People opposed to abortions call themselves “pro-life,” and their position seems to rest on a number of fallacies. I think some of these need to be made explicit.

First, one point they continuously make is that “life begins at conception.” Actually, it doesn’t. A sperm cell and an egg cell are “alive,” no less than is a fertilized egg. Biology points out that life comes only from life, and spontaneous generation was disproved many decades ago, even centuries ago.

But even if life began at conception, is it always improper to take a life? We eat meat, which comes from killed animals, and even vegetarians eat food which was produced by killing plants (which are certainly “alive” in any sense of the word)! So the question boils down to whether the taking of a human life is involved. And then the question arises as to what is a human being.

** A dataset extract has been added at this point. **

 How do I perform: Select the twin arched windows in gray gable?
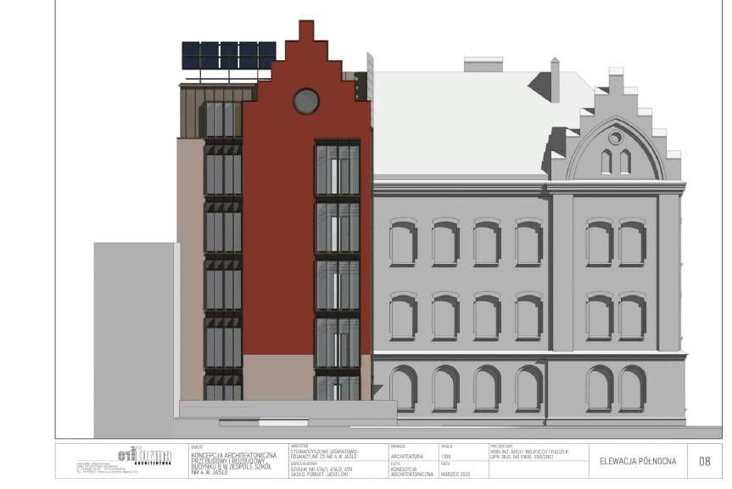click(x=616, y=161)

I have seen it claimed that what is created at conception is an “independent genotype.” And certainly it is true that the fertilized egg is different, genetically, from either sperm or egg, and also different, genetically, from either father or mother. But if what makes a separate person is an “independent genotype,” you are denying the personhood of an identical twin! This would mean that killing one of a pair of identical twins is no worse than amputating a leg. I cannot see any argument based on genotypic identity that would differentiate the two. So there is no way that this basis for characterizing personhood can fly.

It is to me quite obvious that the only way to define “a new human being” is to ask if it is capable of surviving without being connected to the mother’s body through a placenta. This is the “viability criterion,” and no other definition makes sense. So let the anti-abortion group assert that the fetus can be delivered and survive, and if this is so, it would be unethical to abort it.

The argument has been made that “what modern medicine can keep alive” continually changes. I do not deny this. But just as we do not try to keep alive someone who is incurably ill when he has passed a certain point, and this point changes as modern medicine improves, the point at which abortion is foreclosed by viability can change with time. This is not inconsistent.

Some people wish to impose their beliefs on others. Whether these are Catholics who want others to deny abortions based on Catholic definitions of “a human life” or others who want Catholic doctors to abort when it violates their scruples, this is wrong. But let the individuals involved make the decisions.